Even though Chimera doesn’t have much formal experience coaching in the Ivy League, he brings a track record of success to Penn. At Johns Hopkins, where he was head coach for the last four seasons after a decade as an assistant, Chimera’s teams excelled, going 40-7 overall and reaching the NCAA playoffs twice.

Beyond his coaching success, Chimera also shares a long-running connection with Priore. Chimera’s predecessor at Johns Hopkins, Jim Margraff, worked with Priore dating back to the latter’s first coaching job at Albany in 1985. This allowed Chimera to attend summer camps Penn hosts for high school players and gave him exposure to the program. 

“You are always thinking about the planned replacements when you need to make a hire,” Priore said. “You have some folks in the back of your mind that if the opportunity presented itself, I would like to talk to [them] … we’re very very grateful that [Chimera] came in and had great interest [at Penn].”

This connection also helped make the decision to move from Maryland to University City easier for Chimera. He had been with the Blue Jays for nearly two decades, playing as a fullback for four seasons during the 2000s. Immediately after graduation, he joined the coaching staff as a running backs and tight ends coach and worked his way up the coaching tree before taking over at the helm of the program in 2019 following Margraff’s retirement. 

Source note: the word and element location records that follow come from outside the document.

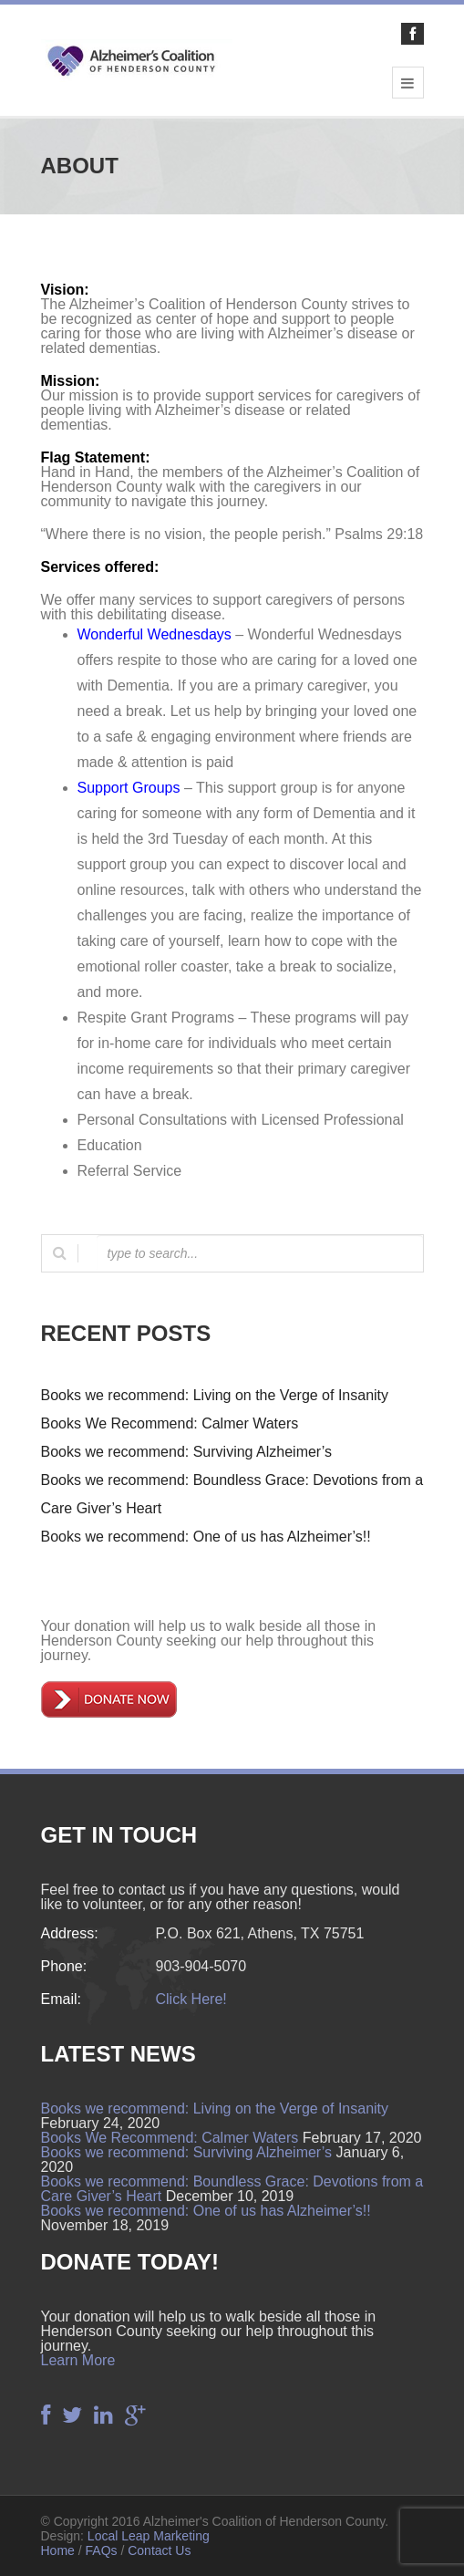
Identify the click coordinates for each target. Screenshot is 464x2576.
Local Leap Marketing (149, 2536)
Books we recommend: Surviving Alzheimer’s (187, 1451)
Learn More (78, 2360)
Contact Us (159, 2550)
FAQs (102, 2550)
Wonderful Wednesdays (154, 634)
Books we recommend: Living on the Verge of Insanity (215, 1395)
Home (58, 2550)
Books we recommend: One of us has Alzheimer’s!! (206, 1536)
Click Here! (191, 1999)
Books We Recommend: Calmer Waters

“I’ve been [at Johns Hopkins] for 18 years in some form or fashion, and I wasn’t looking to leave, so it was going to take something special for me to leave,” Chimera said. “I’ve gotten to know Coach Priore over the years, and when my mentor speaks that highly of somebody, they’re a great person … I started thinking about that if [Swanstrom] left, would this be the opportunity that I want to go for. And [after] going [to Penn] and interviewing and seeing the place … it was an easy choice for me to be my next step.”

Coming from Johns Hopkins — which competes in NCAA Division III and has dominated the Centennial Conference for much of this century — to Penn, which finished fifth in the Ivy League last season, will definitely be a transition for Chimera. But so far, the man in charge of the Quaker offense for 2024 seems up to the challenge. 

In terms of his philosophy, he doesn’t expect much to change now that he wears the Red and Blue. Chimera noted that while his offense will feature some tempo and explosiveness, he relies heavily on his players to excel, focusing his own efforts on putting them in the best positions to succeed. When pressed about what aspect surprised him the most, he quipped that Penn’s locker room is nicer than those he has encountered in the past. 

"I just try offensively to teach the players everything that I know about the offense and about football," said Chimera. "It's really way less about what I know... it's about what they know and what they can comprehend and handle on a given basis... There's a lot of great players at Penn. So walking into a full cupboard there, and we got a really good offensive staff."

Chimera’s arrival to Franklin Field — and his quest to bring the Quakers their first conference title in nearly a decade — comes at an interesting moment for the Ivy League. Despite its stability compared to much of college football, the conference will feature four new head coaches in 2024. While Priore doesn’t know exactly how that will change the Ancient Eight’s nature and even though the Quakers won’t play their first competitive game for another seven months, he is confident in his hire. 

“We are on a really, really high note and I think [Chimera] is the person to take our guys down that path of innovative schemes,” he said. “They’re all players; It’s really now building and developing and being a teacher and [using] getting on Franklin Field as opportunities to teach is knowledge and wisdom and lead the staff.”